How to cope with the trauma of Humboldt

Photo credit: CNN

Throughout Canada and around the world this week, we have felt deep sadness and loss following the tragic accident in Saskatchewan that saw 15 members of the Humboldt Broncos hockey team lose their lives.

While 15 people were killed, countless others were injured and an immeasurable number of people will be affected by this trauma, either directly or indirectly. As we have already seen through the outpouring of messages in the media and online, this event has affected a variety of demographics:

 

  • Survivors of past similar traumatic events
  • People who personally witnessed or were victims of the trauma
  • People who experience second-hand trauma from learning of their friends or family members’ experiences with the trauma
  • Re-traumatization from repeated exposure to the trauma in media

The side effects of these kinds of traumas can range from person to person and can include: flashbacks, heightened sense of fear, survivor guilt, etc. There are many ways you can cope with trauma after tragedy and terrorism, the main thing being to identify your feelings and understand they are a normal reaction to the circumstances.

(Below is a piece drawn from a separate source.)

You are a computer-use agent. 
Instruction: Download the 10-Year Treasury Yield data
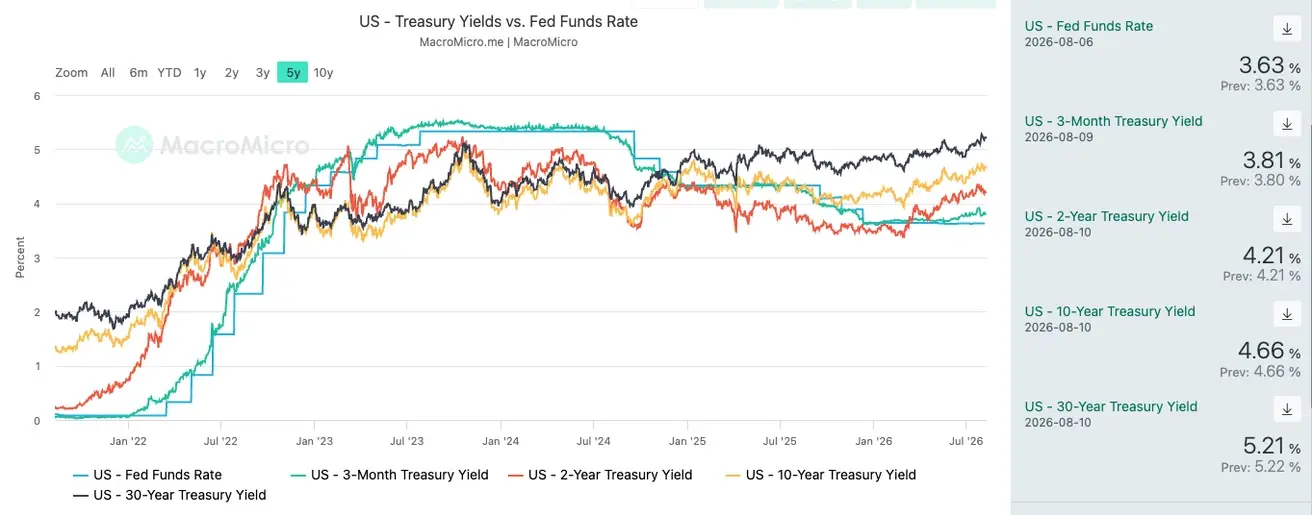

We change our minds by putting feelings into words. Doing this develops important neural networks in the brain that help to integrate trauma. Understanding our feelings, tolerating our feelings, and being able to communicate them with significant people in our lives is often a culmination of all the steps of healing. — Kim Barthel from ‘Conversations with a Rattlesnake’

Here are some tips for coping with this trauma:

  • Remind yourself that you can and have overcome adversity
  • ‘Relentless positivity’ (as discussed in ‘Conversations with a Rattlesnake’)
  • Be realistic about your healing process and emotions, understand it takes time
  • Continue to do the things that you enjoy
  • Limit media or social media exposure
  • Understand you couldn’t have done anything to change what happened
  • Be kind to yourself, practice self-care

Perhaps most importantly, talk to people about your feelings and fears and remember it’s okay to ask for help. Great resources can be talking to a psychologist, finding a support group or simply speaking to a supportive friend who can listen.

Please note: if you are having trouble coping with recent tragedy or trauma, consider seeking help from a psychologist or other mental health professional. Psychologists and other licensed mental health professionals are trained to help people cope and take positive steps toward managing their feelings and behaviours.

If you’re interested in learning more about trauma and healing, read our blog. Continue this conversation about trauma, please connect with us on Facebook and Twitter.

IN MEMORY of those who lost their lives: 

  • Logan Boulet, 21, of Lethbridge, Alta.
  • Adam Herold, 16, of Montmartre, Sask.
  • Logan Hunter, 18, of St. Albert, Alta.
  • Jaxon Joseph, 20, of Edmonton
  • Jacob Leicht, 19, of Humboldt, Sask.
  • Conner Lukan, 21, of Slave Lake, Alta.
  • Logan Schatz, 20, of Allan, Sask.
  • Evan Thomas, 18, of Saskatoon
  • Parker Tobin, 18, of Stony Plain, Alta.
  • Stephen Wack, 21, of St. Albert, Alta.
  • Tyler Bieber, announcer, 29, of Humboldt, Sask.
  • Mark Cross, assistant coach, 27, of Strasbourg, Sask.
  • Darcy Haugan, head coach, 42, of Humboldt, Sask.
  • Brody Hinz, stats expert, 18, of Humboldt, Sask.
  • Glen Doerksen, bus driver, 59, of Carrot River, Sask.